> The input:
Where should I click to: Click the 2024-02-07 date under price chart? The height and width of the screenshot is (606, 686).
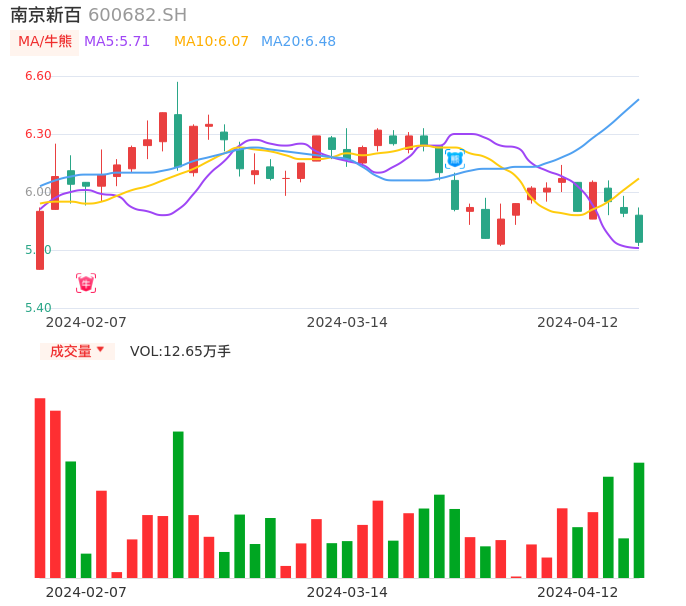[87, 322]
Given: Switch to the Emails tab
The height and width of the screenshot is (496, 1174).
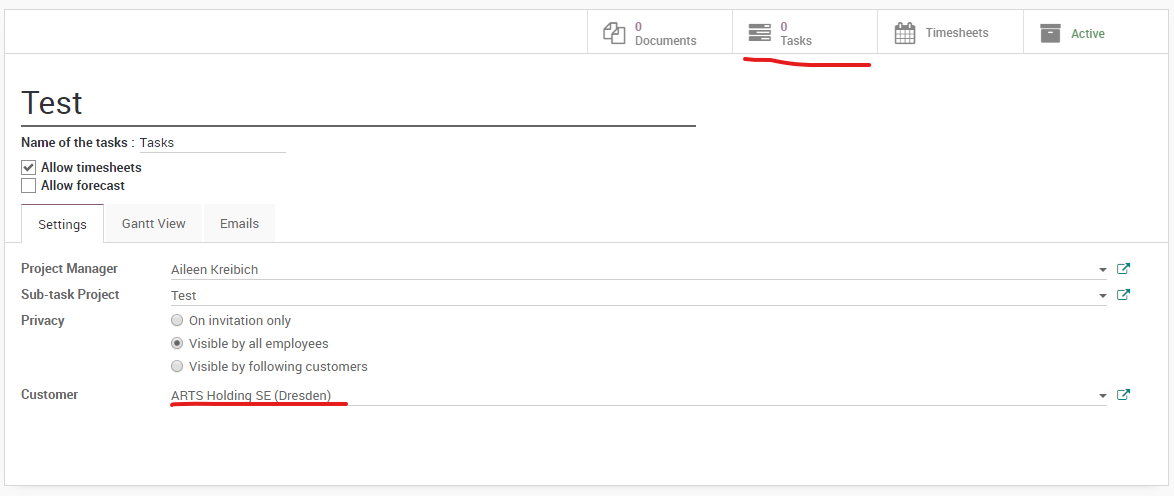Looking at the screenshot, I should pos(240,223).

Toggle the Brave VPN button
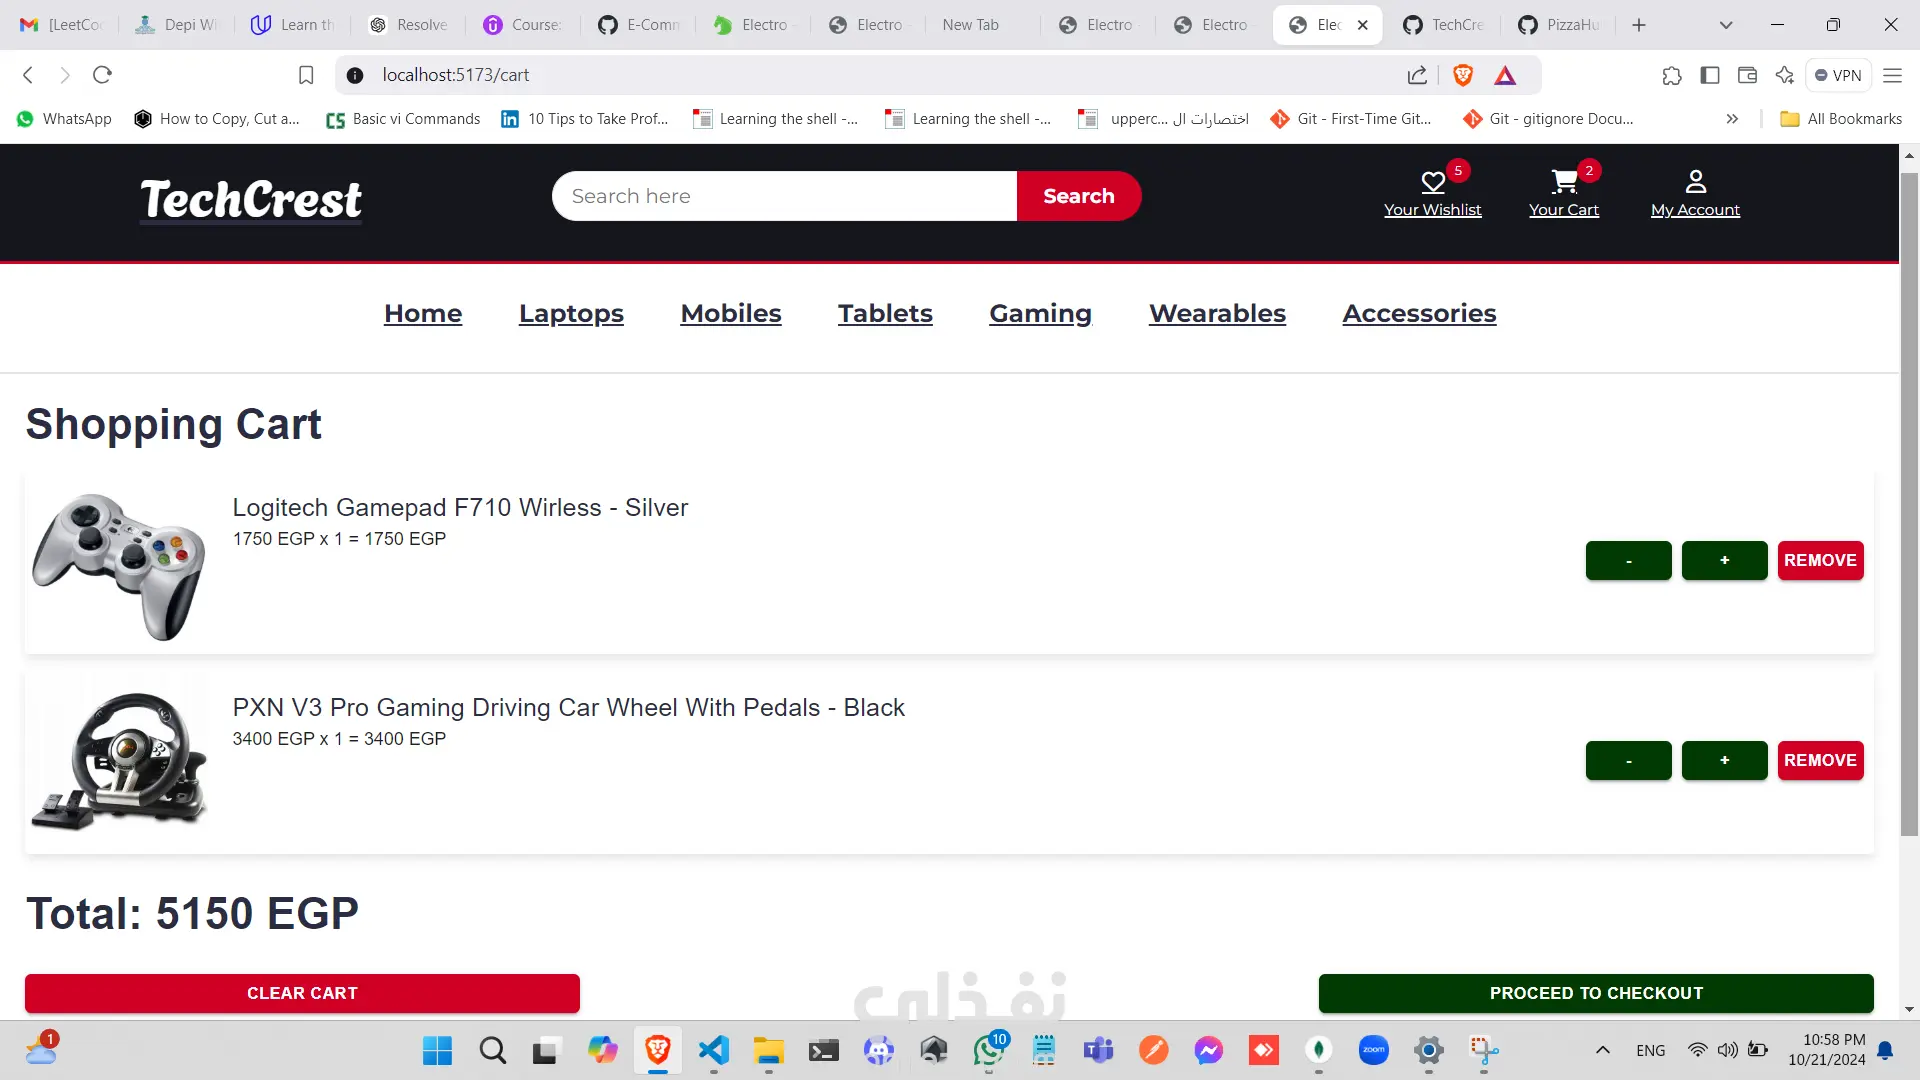[1838, 75]
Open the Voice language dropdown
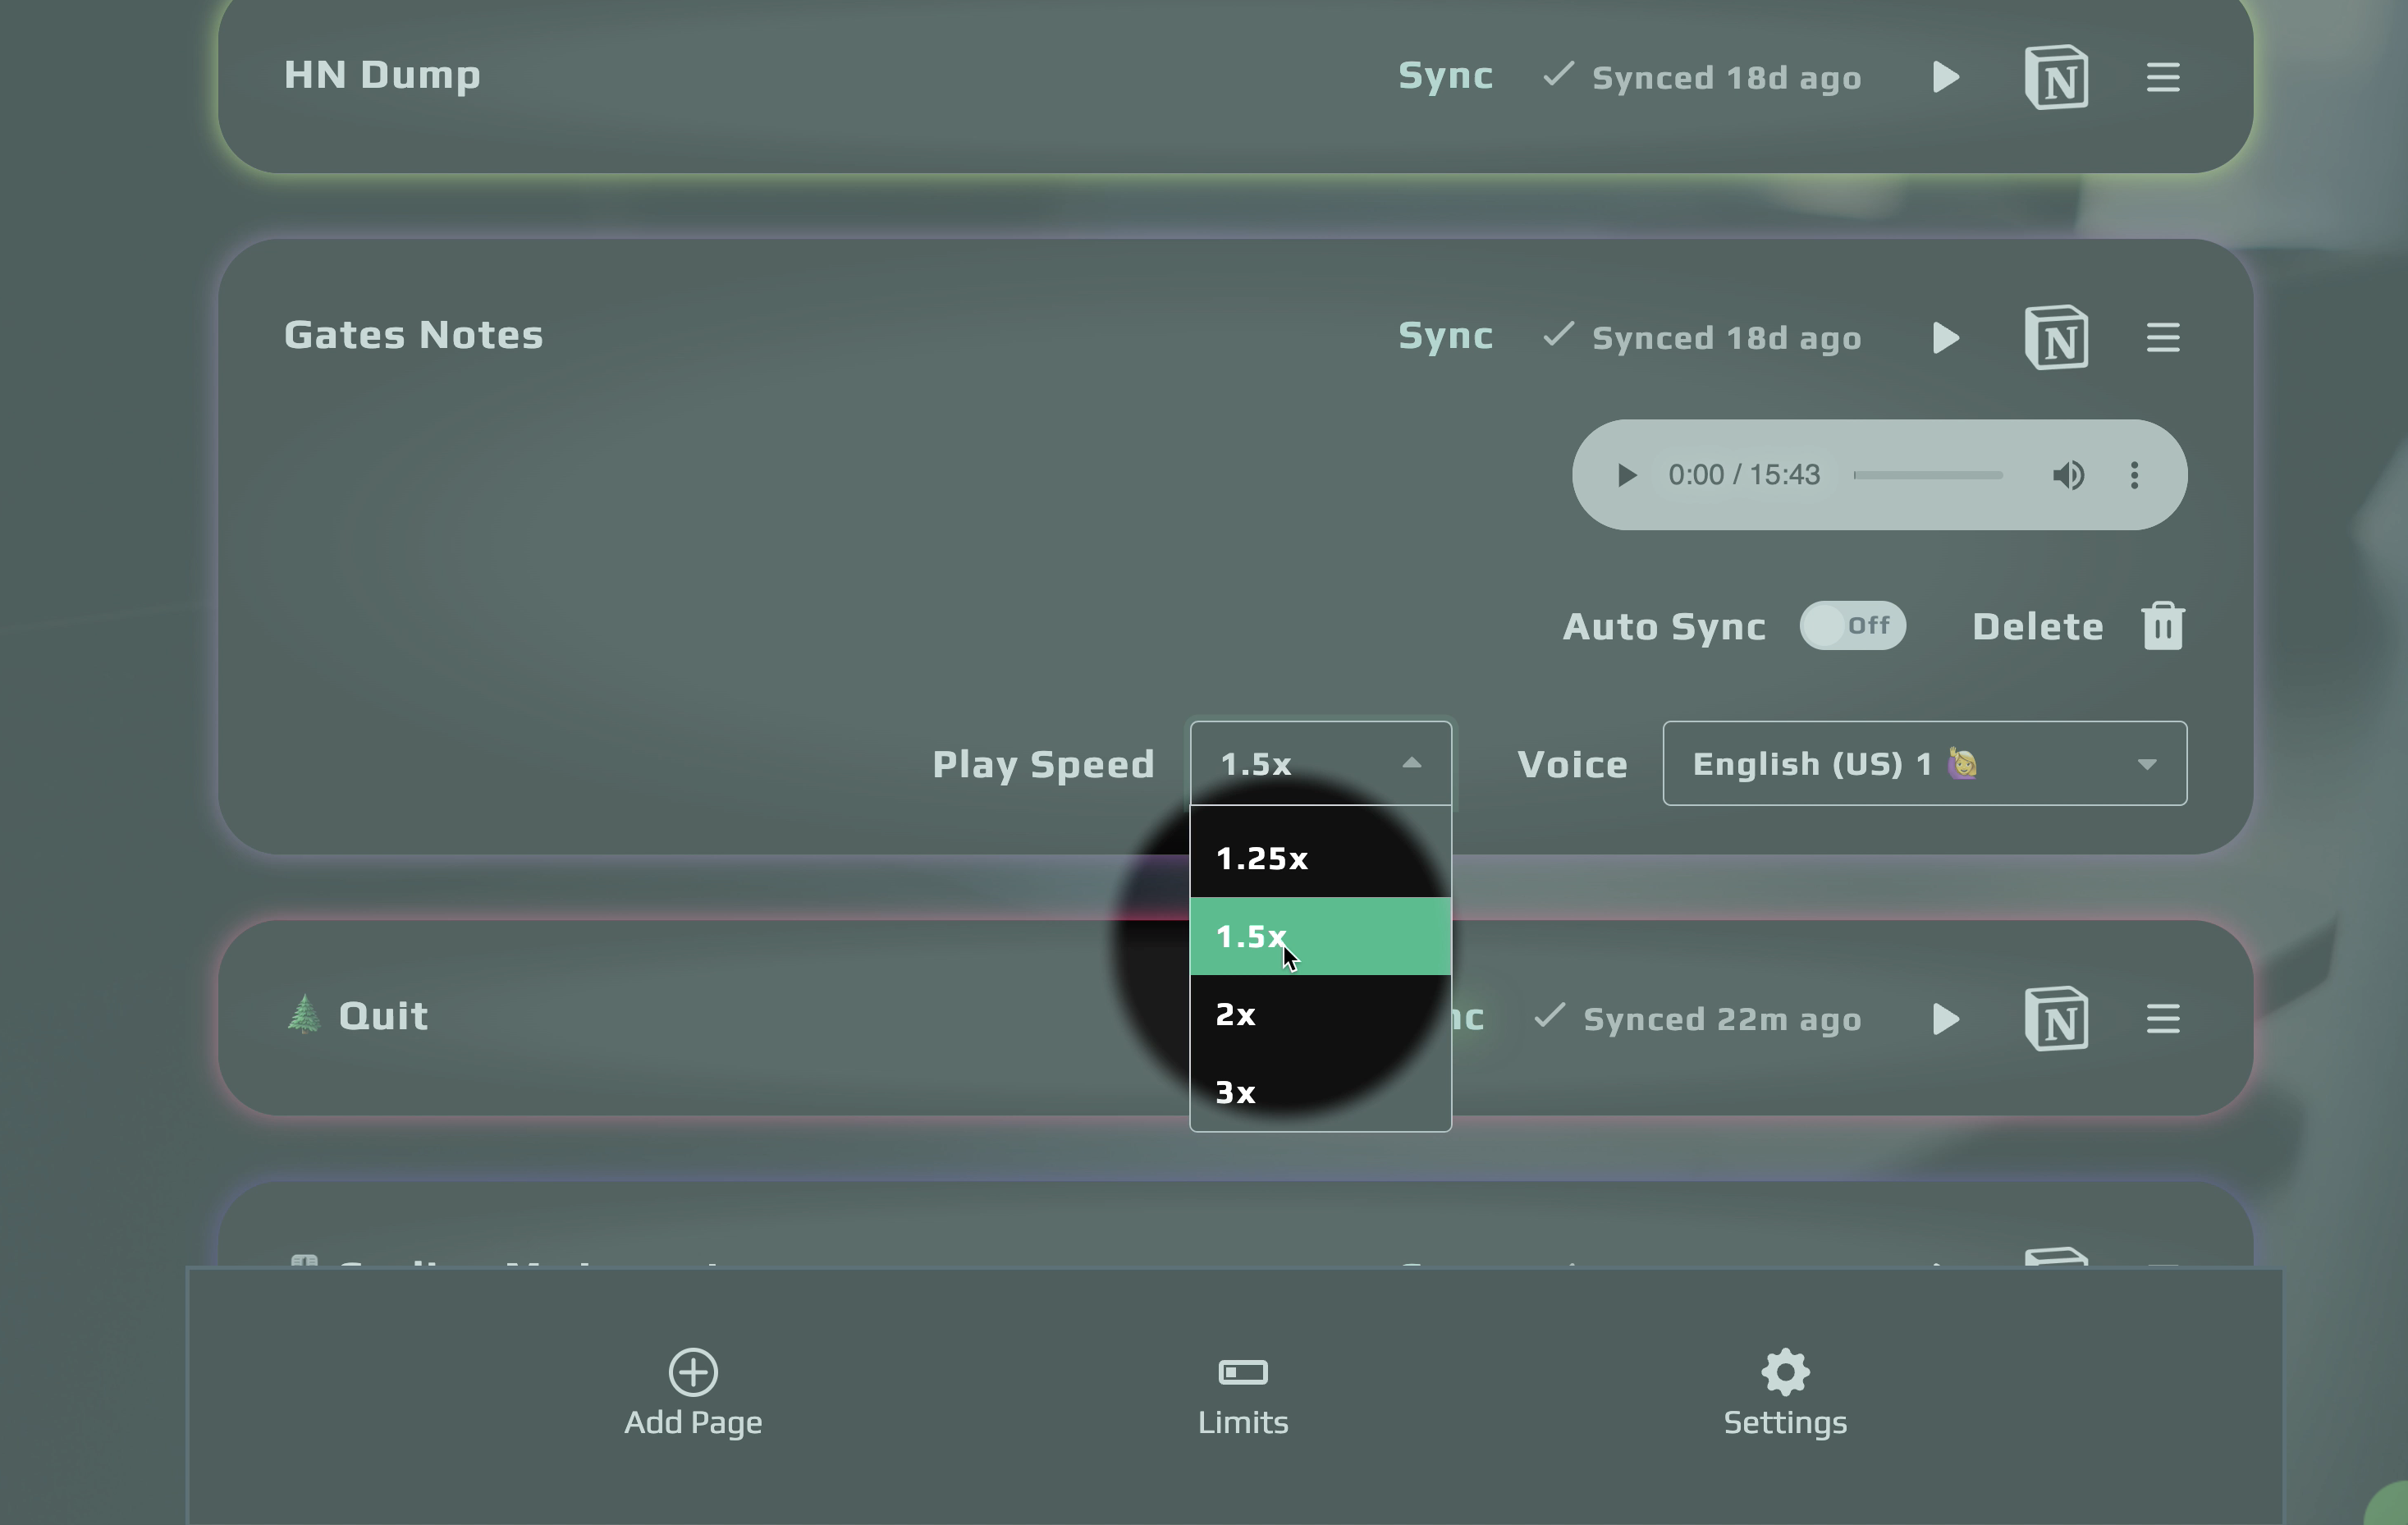The width and height of the screenshot is (2408, 1525). pos(1924,762)
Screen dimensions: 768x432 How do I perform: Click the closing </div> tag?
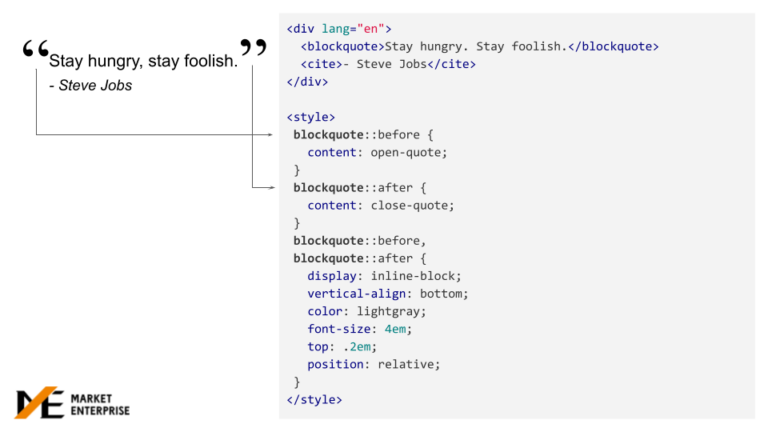(x=307, y=82)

> Given request:
Reproduce the text lines of the entries above verbatim, leaving out the pictures.

> Answer to the exercise:
Where should I click to: Click the 2024-02-07 date under price chart? The height and width of the screenshot is (606, 686).
[87, 322]
Given: Switch to the Emails tab
The height and width of the screenshot is (496, 1174).
Looking at the screenshot, I should pos(240,223).

Toggle the Brave VPN button
[1838, 75]
Open the Voice language dropdown
The width and height of the screenshot is (2408, 1525). pos(1924,762)
Screen dimensions: 768x432 How do I perform: Click the closing </div> tag?
(x=307, y=82)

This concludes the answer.